Challenges with Current AI Models

  • Identification of existing models built on transformer architecture, which lacks an inherent understanding of time and memory.
  • Introduction to Pathway's goal: creating a post-transformer model that addresses the memory deficit in current AI systems.

Memory and Problem Solving

  • Explanation that memory is crucial for problem-solving as it allows for coherence and consequence recognition over time.
  • Reference to a lab called Meter measuring human task performance benchmarks against LLM capabilities, indicating limitations in current models.

Limitations of Current Language Models

  • Critique that current LLMs operate without true memory; they are trained once on vast datasets but do not retain information beyond their training phase.
  • Clarification that while LLMs can generate new outputs based on extensive data exposure, they lack internalized knowledge or evolving memory.

The Concept of Memory in AI

  • Distinction made between having a static library of knowledge versus possessing contextualized evolving memory that adapts to new situations.
  • Comparison drawn between traditional models' operation (akin to leaving sticky notes or tattoos for reminders), underscoring the difference between external prompts and genuine internalization.
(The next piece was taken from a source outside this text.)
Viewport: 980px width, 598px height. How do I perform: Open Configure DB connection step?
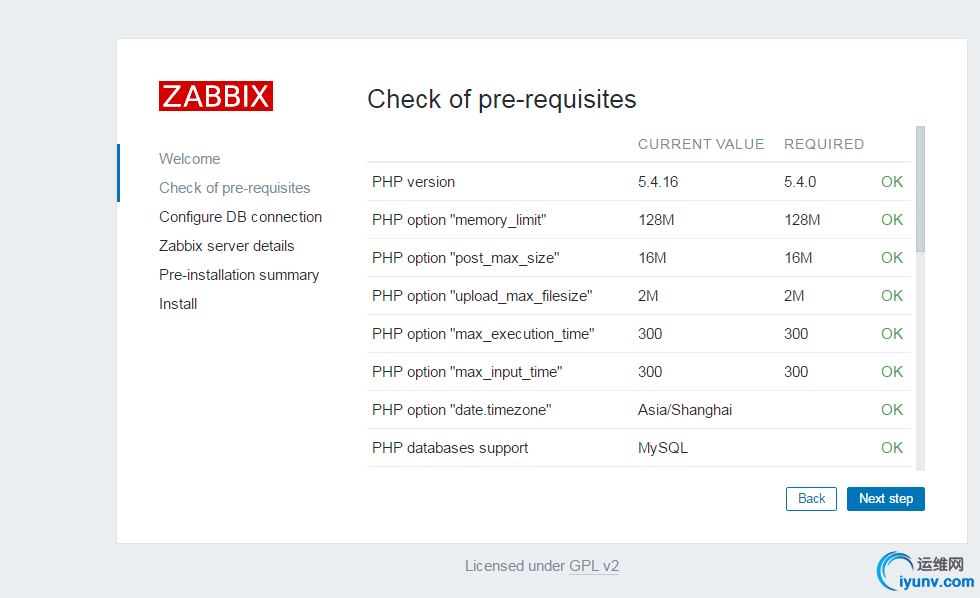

Future Directions Beyond Transformers

  • Inquiry into whether transformer-based models have reached a plateau regarding consistent task performance over time.
  • Discussion about reasoning as an alternative pathway forward rather than solely relying on transformers, suggesting potential limits due to inherent memory constraints.

Designing AI: The Journey of Innovation

The Evolution of Orbit Design

  • Discussion on the initial cumbersome designs for orbits, which were necessary to explain observations in a more understandable way.
  • Emphasis on the importance of perspective shifts in understanding complex systems, leading to clearer and more elegant solutions.

Impact of Transformers on AI

  • Recognition of Transformers as a groundbreaking innovation that has significantly influenced both technology and market dynamics.
  • Noted that only 0.7% of GDP has been invested in AI technological advancements so far, indicating we are still in the early stages compared to past innovations like telecom.

Naming Conventions and Inspirations

  • Introduction to the name "Baby Dragon Hatchling" (BDH), with references to Terry Pratchett's "The Color of Magic" as an inspiration for the term 'dragon hatchling.'
  • Explanation that dragons appear more frequently with thought, paralleling reasoning models used in AI development.

Understanding BDH's Conceptual Framework

  • Clarification that while there is an architecture presented publicly, it represents just a part of the overall model.
  • Insight into why three-letter acronyms are favored in AI naming conventions; simplicity and ease of pronunciation play significant roles.

The Mythical Nature of Dragons in AI Development

  • Discussion about how dragons symbolize powerful yet controllable entities within the realm of continual learning in AI.
  • Description of BDH functioning similarly to a brain made from silicon, incorporating principles akin to Hebbian learning for adaptation over time.

Understanding Neural Networks and Their Efficiency

Basic Structure of Neurons

  • The brain consists of neurons (dots) connected by synapses, forming a complex network.
  • This model simplifies the intricate biological processes involved in neural communication, focusing on basic structures rather than chemical reactions.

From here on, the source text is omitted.